The Part 36 mechanism contained with the Civil Procedure Rules remains a crucial tool for solicitors who handle personal injury work. It enables claimants and defendants to put forward tactical offers regarding liability and quantum with resulting penalties for the opposing party should they fail to beat the offer.
The Civil Procedure Rules Committee has decided that changes need to be made and has published a revised version, which comes into effect on 6 April 2015.
This is not intended to be an exhaustive summary of the changes but rather an outline of some of the revisions.
Time limited offers
The current Part 36 rule does not allow for a time limited offer and, consequently, Part 36 cost sanctions for a party that fails to beat such an offer do not generally apply. A Part 36 offer can be withdrawn after expiry of 21 days by sending a separate notice but it is not automatically withdrawn after expiry of that time.
The new Part 36.9(4)(b), does allow a Part 36 offer to be automatically withdrawn after expiry of the relevant period in accordance with its terms.
The new Part 36.16 allows the judge to be told of the existence of a Part 36 offer after judgment has been given on the preliminary issues. Depending on the issue decided, it may or may not be possible to disclose the full details of the offer.
Genuine offer to settle?
Here the case of AB v CD  EWHC 602 (Ch) is relevant. Any claimant Part 36 offer should be a genuine effort to settle and clearly offer some form of significant concession. For example, in Huck v Robson  EWCA Civ 398 a claimant’s offer for 95% of the value of the claim was considered valid although, arguably, this was a tactical manoeuvre rather than an attempt to settle.
Part 36 now addresses this issue further. It allows the court to take into account whether the offer was a genuine attempt to settle the proceedings and gives the court more flexibility when deciding whether it would be unjust to order the normal Part 36 costs consequences.
The revised Part 36 (CPR 36.2(3)) states that a Part 36 offer may be made in respect of a counterclaim or other additional claim. It references CPR 20.2 and 20.3 which confirm that counterclaims and other additional claims are to be treated as claims.

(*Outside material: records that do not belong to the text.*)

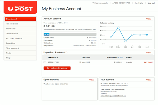
Task: Select the filled March point on chart
Action: 147,35
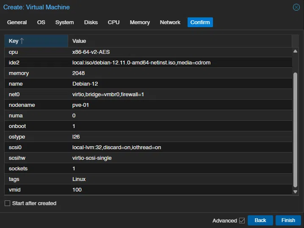The height and width of the screenshot is (228, 304).
Task: Select the CPU tab
Action: pyautogui.click(x=113, y=22)
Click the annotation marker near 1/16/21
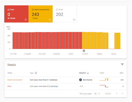The height and width of the screenshot is (102, 132). [84, 51]
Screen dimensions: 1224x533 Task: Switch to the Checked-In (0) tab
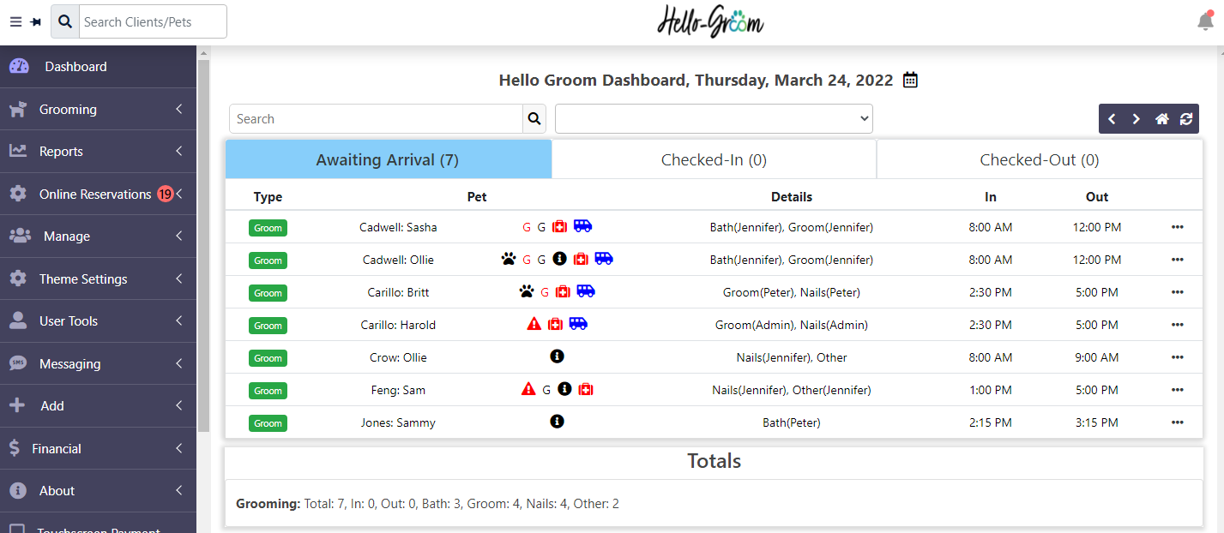[714, 160]
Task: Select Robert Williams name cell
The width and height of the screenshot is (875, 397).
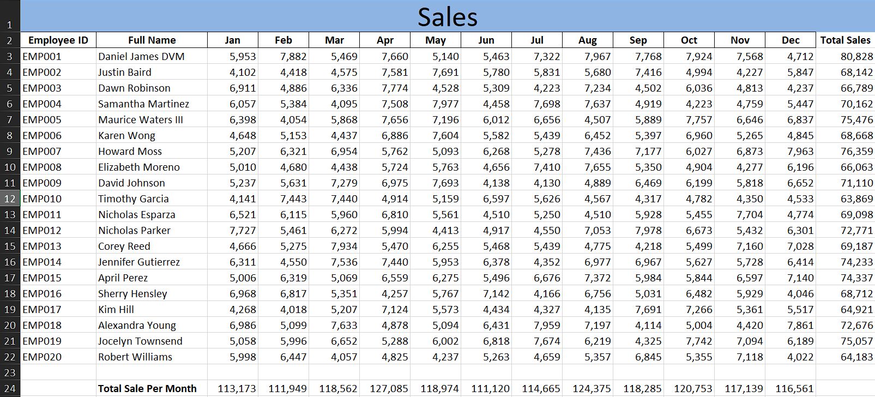Action: pyautogui.click(x=135, y=357)
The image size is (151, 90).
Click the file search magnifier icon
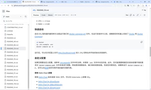click(26, 17)
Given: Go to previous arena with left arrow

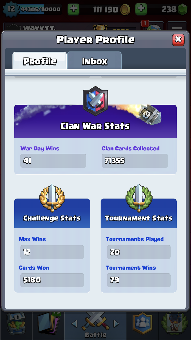Looking at the screenshot, I should [74, 324].
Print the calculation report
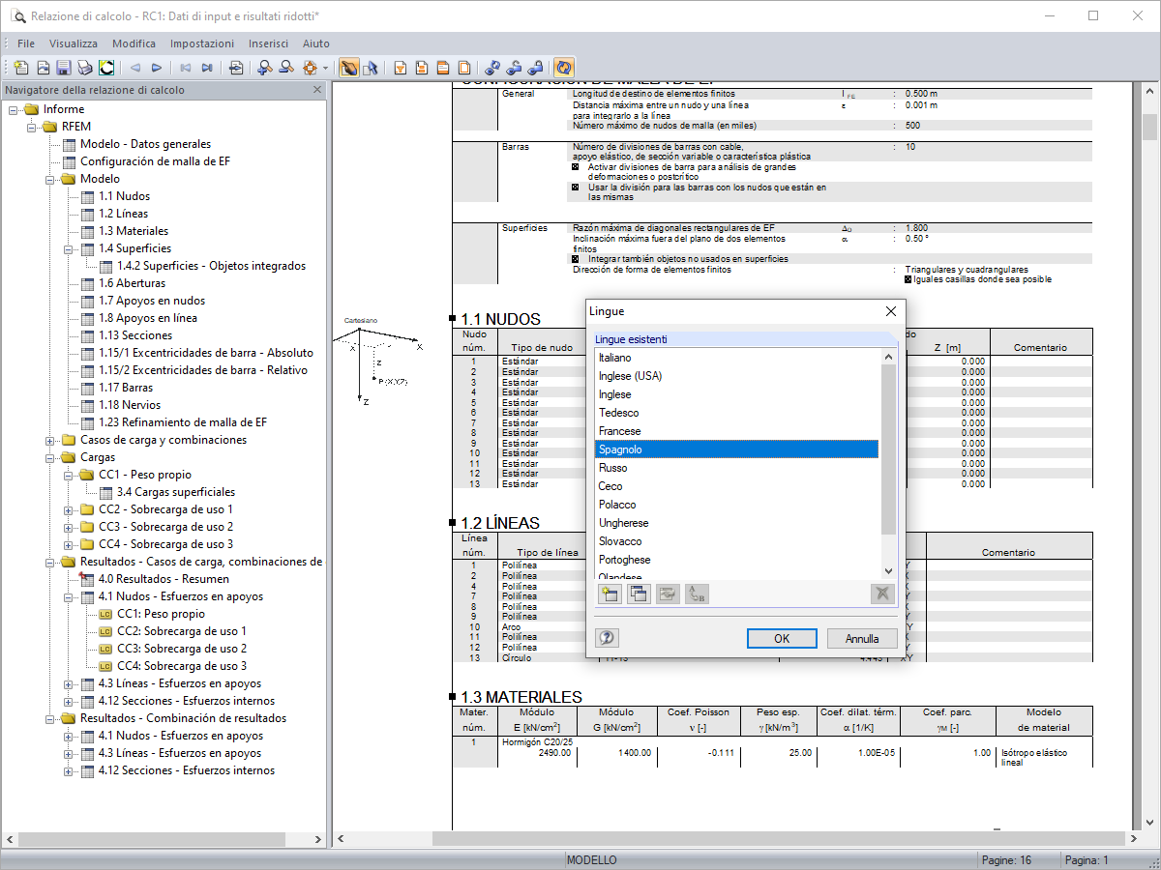 (x=87, y=68)
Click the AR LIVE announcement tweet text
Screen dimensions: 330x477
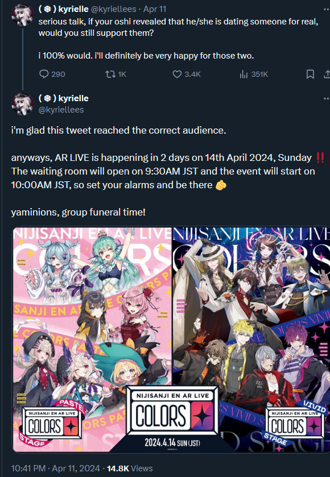point(163,171)
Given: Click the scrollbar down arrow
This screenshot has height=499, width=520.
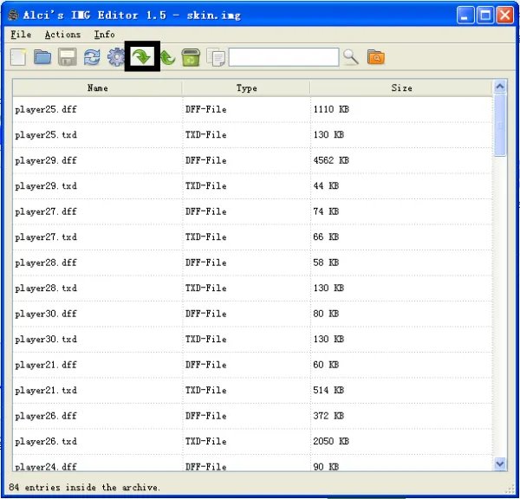Looking at the screenshot, I should [499, 464].
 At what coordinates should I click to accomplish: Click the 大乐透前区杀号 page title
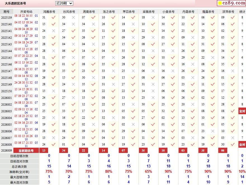[15, 3]
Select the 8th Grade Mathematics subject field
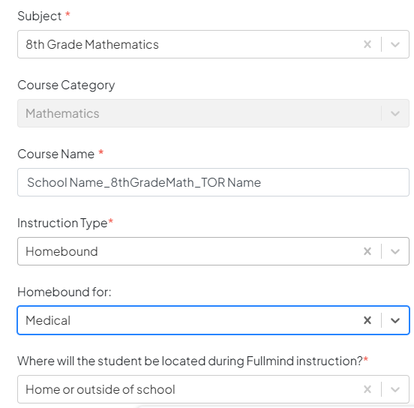414x408 pixels. click(213, 44)
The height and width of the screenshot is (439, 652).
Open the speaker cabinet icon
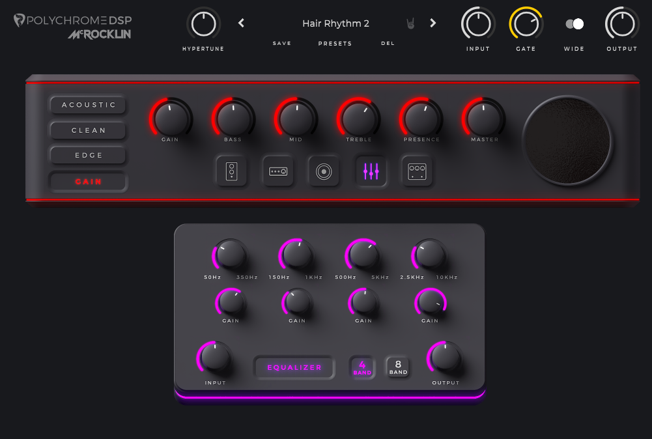324,171
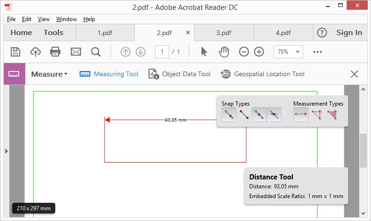The image size is (371, 221).
Task: Select the Perimeter measurement type
Action: click(317, 114)
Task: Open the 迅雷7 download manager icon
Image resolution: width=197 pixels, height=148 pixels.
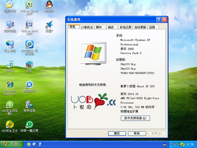Action: [x=49, y=25]
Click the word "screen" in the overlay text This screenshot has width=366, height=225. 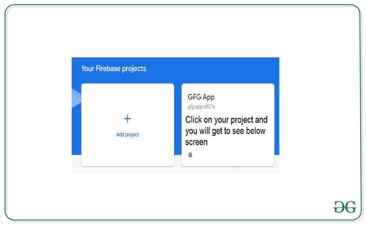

This amendment will mean defendants with counterclaims may also benefit from more favourable costs consequences.
The new CPR 36.4 sets out how the rule is to be applied in those circumstances and includes references to claimant/defendant and the comparison to appellant/respondent.
The new provision (at CPR 36.9(5)) means that, where an offeror changes the terms of an offer so that it becomes more advantageous to the offeree, it is to be considered a new offer and not a withdrawal of the original offer.
In the circumstance of a Part 36 offer being accepted late, the court shall make the usual order “unless it would be unjust to do so”. A similar test will be applied by the court when considering whether to depart from the usual costs consequences where an opponent fails to beat a Part 36 offer at trial.
A party that has failed to file a costs budget in time is only allowed to recover the court fees, nothing more. In those circumstances, it is difficult to see any incentive for the other side to settle or to be concerned regarding a Part 36 offer made by the defaulting party.
The new CPR 36.23 addresses this by providing that the defaulting party’s recoverable costs for the purposes of Part 36 will be 50% of the costs that would otherwise be recoverable and not be limited to court fees. This will only apply to the costs from expiry of the relevant period.
The following issues have also been clarified:
- A party who has rejected an offer can change their mind later and accept the offer, provided it has not been withdrawn.
- To be valid, the offer needs only to state it is made pursuant to Part 36. There is, therefore, now less likelihood that a Part 36 offer will fail on the basis of a technicality.
- CPR 36.7 makes it clear that an offer can be made at any time to include pre-issue and that the claimant’s automatic entitlement to reasonably incurred costs includes pre-action costs.